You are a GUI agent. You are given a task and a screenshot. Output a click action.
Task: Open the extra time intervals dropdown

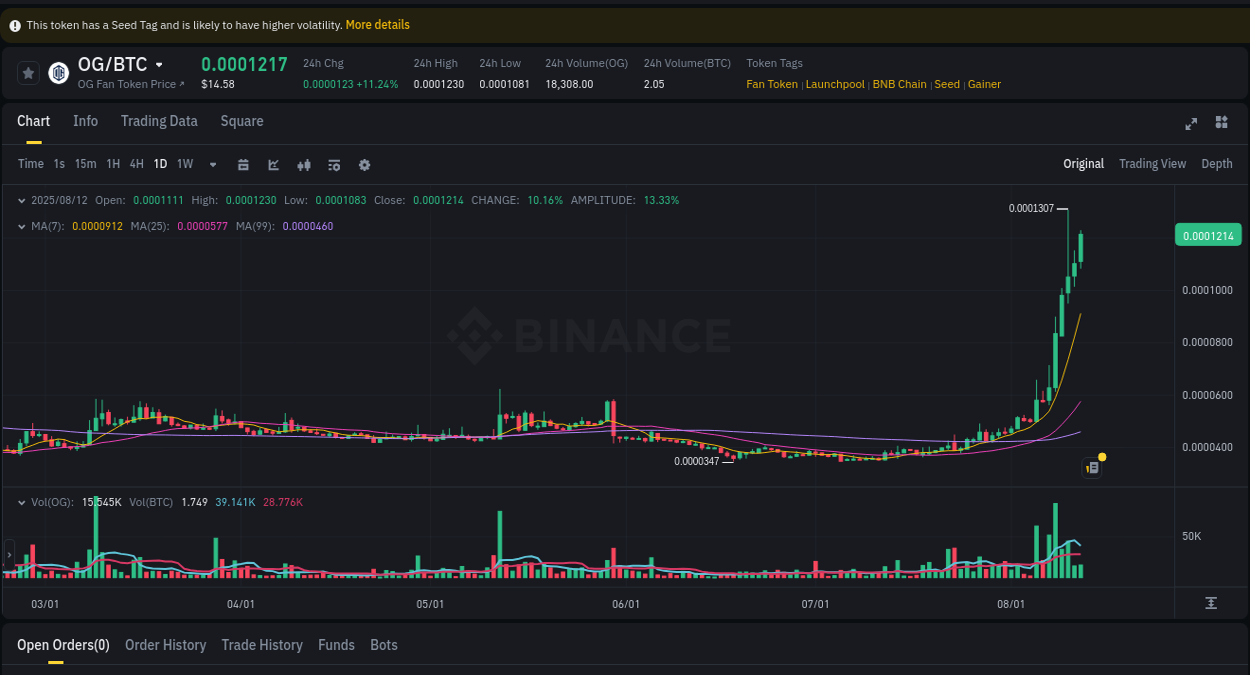click(x=211, y=164)
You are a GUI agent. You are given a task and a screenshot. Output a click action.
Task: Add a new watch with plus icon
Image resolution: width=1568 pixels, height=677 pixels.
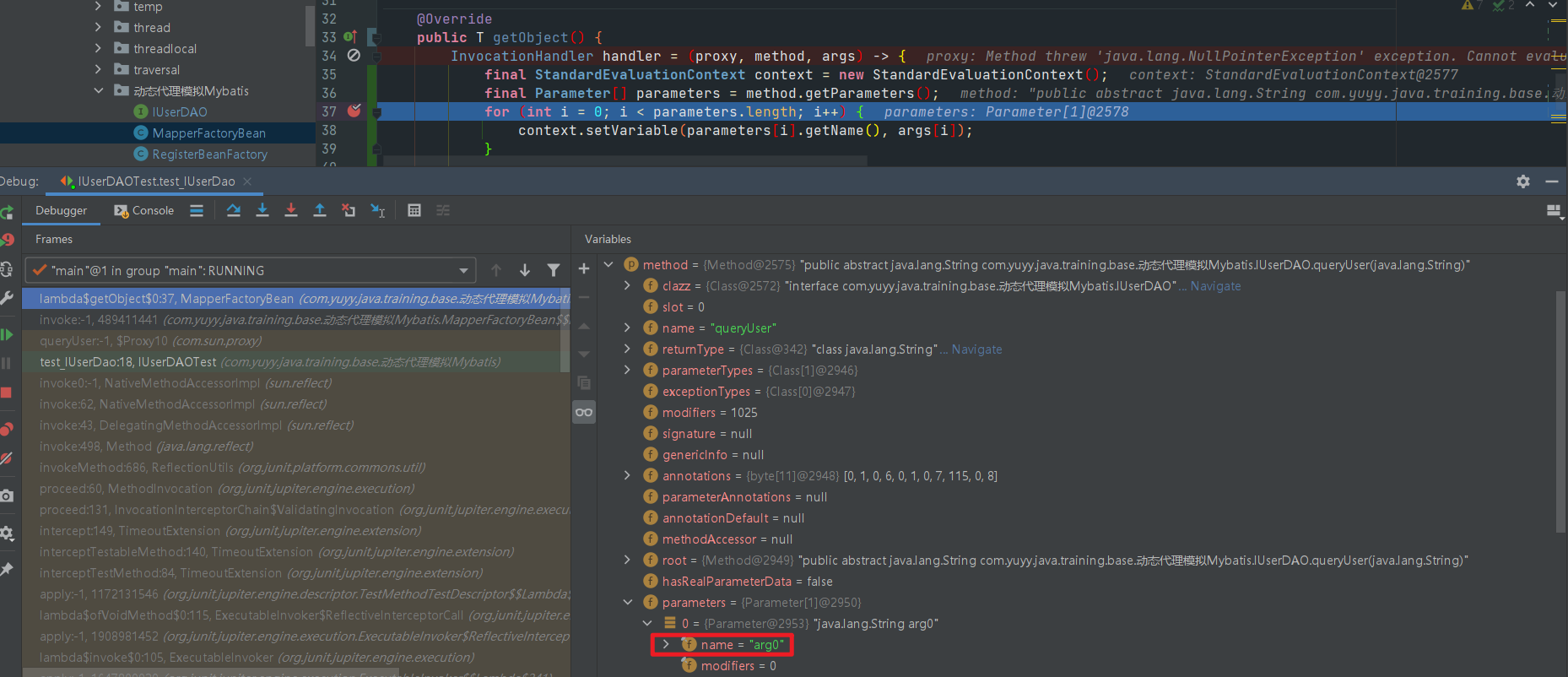(x=583, y=268)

### [YOUR TASK]
Would you transcribe all of the data exactly, omitting any pictures?

### [WRITTEN RESPONSE]
You are a GUI agent. You are given a task and a screenshot. Output a click action.
Task: Open the extra time intervals dropdown

click(x=211, y=164)
You are a GUI agent. You are given a task and a screenshot. Output a click action.
Task: Add a new watch with plus icon
Image resolution: width=1568 pixels, height=677 pixels.
(x=583, y=268)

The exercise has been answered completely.